> What to work on:
Give the data as a JSON list of strings, one string per line, from the first line of the data through the line containing "coord(151,162)", both included. Leave out blank lines.

> Information provided:
-----
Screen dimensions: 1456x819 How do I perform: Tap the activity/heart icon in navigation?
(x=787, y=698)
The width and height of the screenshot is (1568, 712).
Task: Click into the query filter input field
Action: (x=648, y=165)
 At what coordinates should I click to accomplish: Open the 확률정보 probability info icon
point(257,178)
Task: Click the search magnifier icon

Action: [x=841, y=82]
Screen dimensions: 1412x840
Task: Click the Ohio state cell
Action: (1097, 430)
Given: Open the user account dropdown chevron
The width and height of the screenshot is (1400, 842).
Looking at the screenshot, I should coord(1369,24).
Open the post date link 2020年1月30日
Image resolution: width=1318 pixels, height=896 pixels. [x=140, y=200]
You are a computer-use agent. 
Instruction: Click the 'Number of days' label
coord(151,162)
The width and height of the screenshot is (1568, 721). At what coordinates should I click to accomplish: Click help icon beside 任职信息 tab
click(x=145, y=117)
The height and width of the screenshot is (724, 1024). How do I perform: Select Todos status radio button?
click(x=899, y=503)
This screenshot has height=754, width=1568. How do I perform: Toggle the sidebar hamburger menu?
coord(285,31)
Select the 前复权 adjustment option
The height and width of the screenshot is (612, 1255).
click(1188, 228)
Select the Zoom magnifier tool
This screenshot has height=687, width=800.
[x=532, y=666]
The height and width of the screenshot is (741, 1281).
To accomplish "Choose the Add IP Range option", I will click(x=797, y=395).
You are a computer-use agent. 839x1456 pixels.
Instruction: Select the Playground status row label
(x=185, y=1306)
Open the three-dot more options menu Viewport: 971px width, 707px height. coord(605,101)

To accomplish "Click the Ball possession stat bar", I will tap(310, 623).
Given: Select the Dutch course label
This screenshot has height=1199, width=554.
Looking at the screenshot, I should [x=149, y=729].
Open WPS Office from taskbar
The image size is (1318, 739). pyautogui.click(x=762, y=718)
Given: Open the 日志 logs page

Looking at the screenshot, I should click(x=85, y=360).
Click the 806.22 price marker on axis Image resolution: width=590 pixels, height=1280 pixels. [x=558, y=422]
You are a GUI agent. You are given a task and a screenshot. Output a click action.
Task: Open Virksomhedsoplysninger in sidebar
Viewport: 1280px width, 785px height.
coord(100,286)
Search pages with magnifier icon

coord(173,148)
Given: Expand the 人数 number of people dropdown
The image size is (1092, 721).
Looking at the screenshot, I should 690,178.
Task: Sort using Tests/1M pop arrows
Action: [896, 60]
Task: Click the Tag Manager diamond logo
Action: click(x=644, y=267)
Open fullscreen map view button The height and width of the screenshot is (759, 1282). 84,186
-----
> The response:
[
  "Screen dimensions: 1456x819 How do I perform: Tap the activity/heart icon in navigation?",
  "(x=787, y=698)",
  "The width and height of the screenshot is (1568, 712).",
  "Task: Click into the query filter input field",
  "Action: (x=648, y=165)",
  " At what coordinates should I click to accomplish: Open the 확률정보 probability info icon",
  "point(257,178)",
  "Task: Click the search magnifier icon",
  "Action: [x=841, y=82]",
  "Screen dimensions: 1412x840",
  "Task: Click the Ohio state cell",
  "Action: (1097, 430)",
  "Given: Open the user account dropdown chevron",
  "The width and height of the screenshot is (1400, 842).",
  "Looking at the screenshot, I should coord(1369,24).",
  "Open the post date link 2020年1月30日",
  "Image resolution: width=1318 pixels, height=896 pixels. [x=140, y=200]",
  "You are a computer-use agent. ",
  "Instruction: Click the 'Number of days' label",
  "coord(151,162)"
]